(WHAT THIS TASK INVOLVES): Say the number of lines holding the word "page" in the data, and leave out everything else.

(MATERIAL PROVIDED):
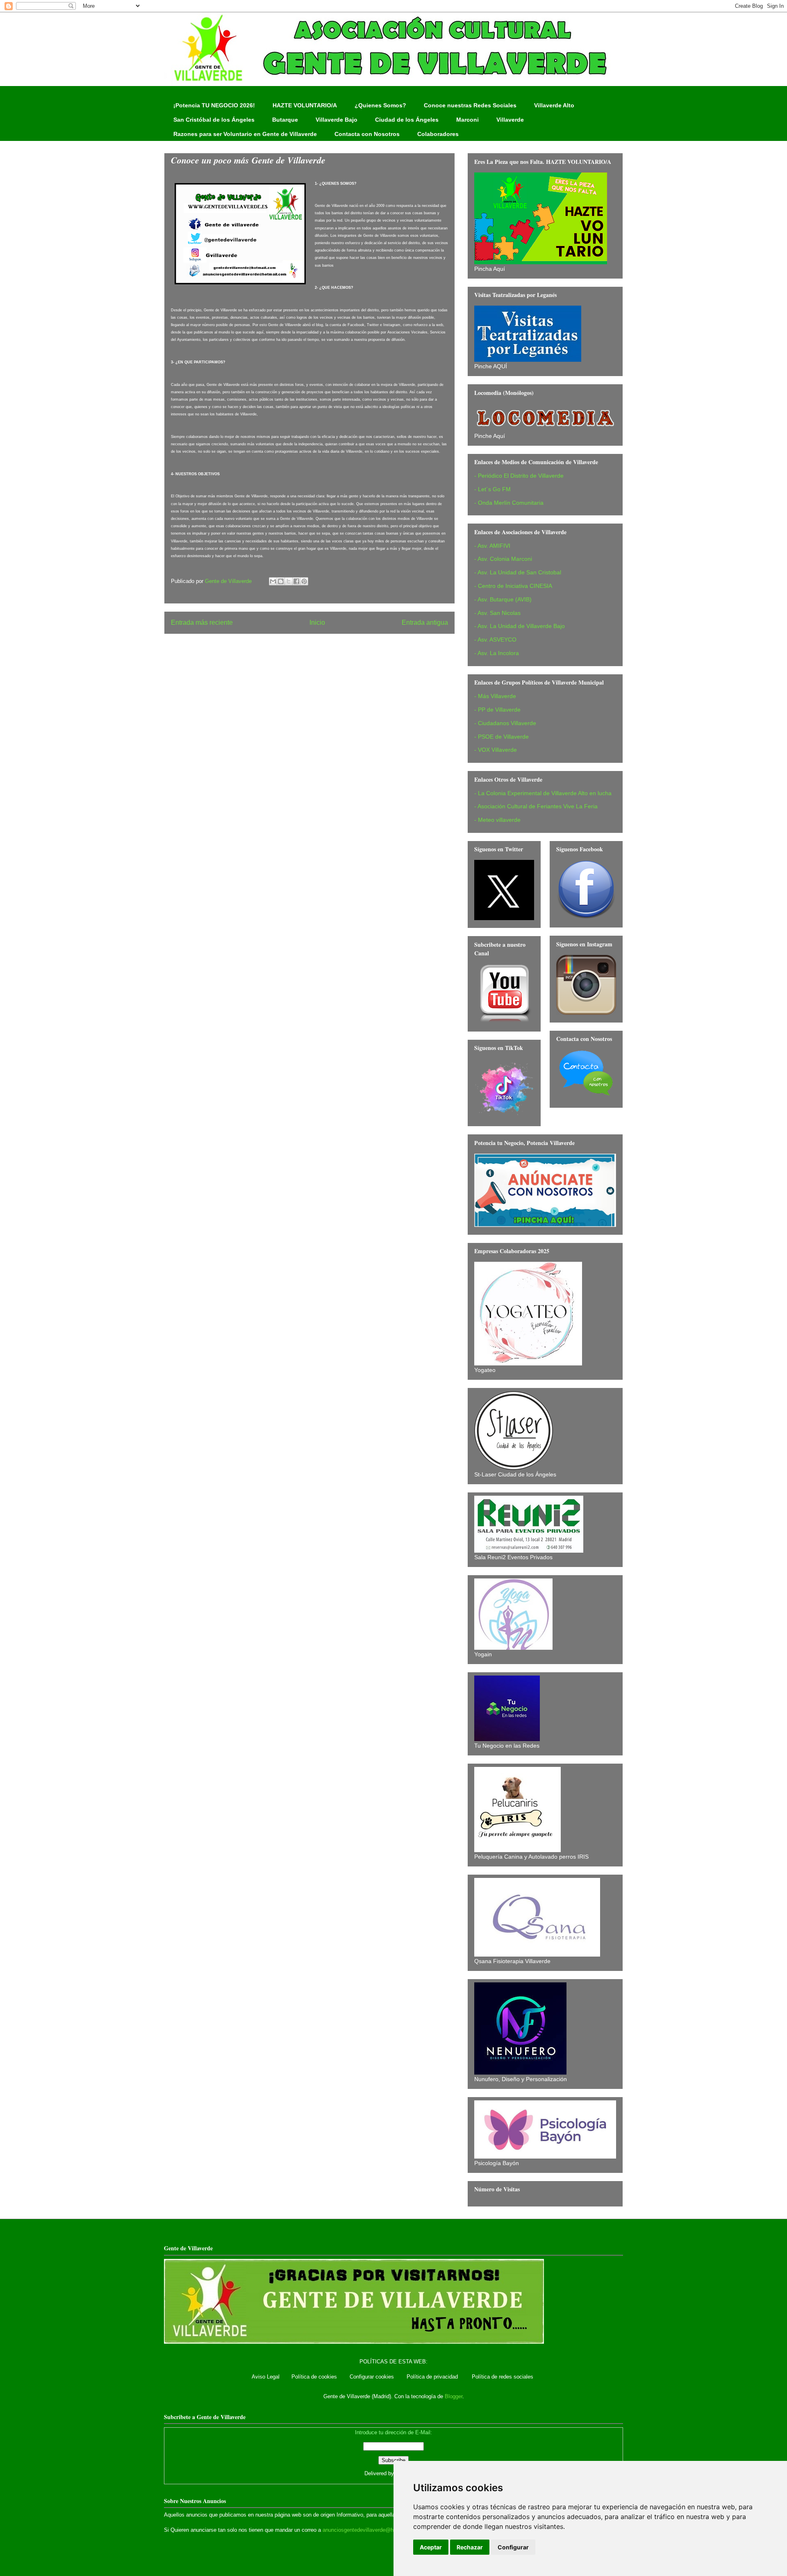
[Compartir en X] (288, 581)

==

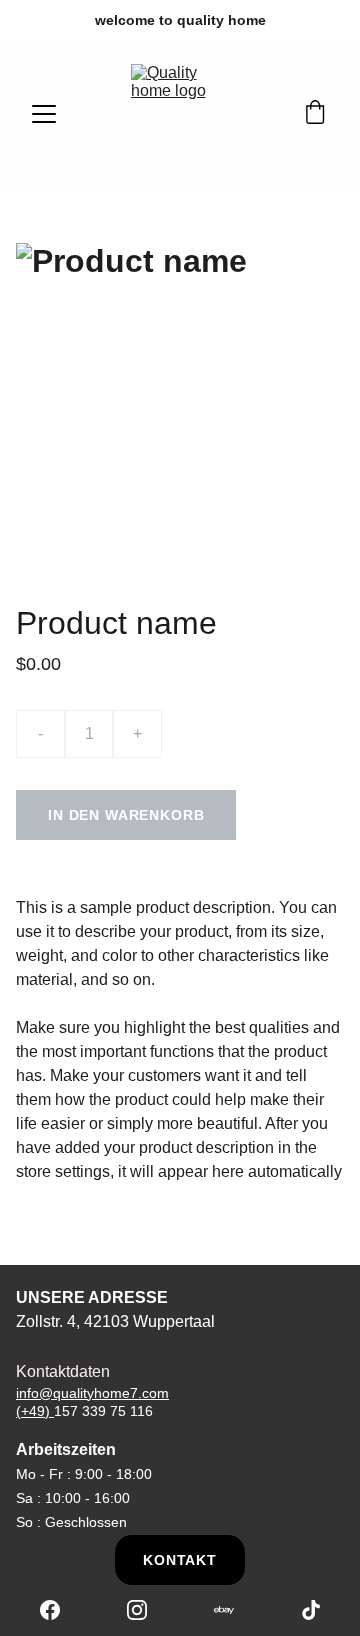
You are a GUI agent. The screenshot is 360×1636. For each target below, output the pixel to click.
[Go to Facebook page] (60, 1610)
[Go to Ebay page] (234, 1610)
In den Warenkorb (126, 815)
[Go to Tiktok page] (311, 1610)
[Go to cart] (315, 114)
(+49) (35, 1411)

(FINISHED TASK): 3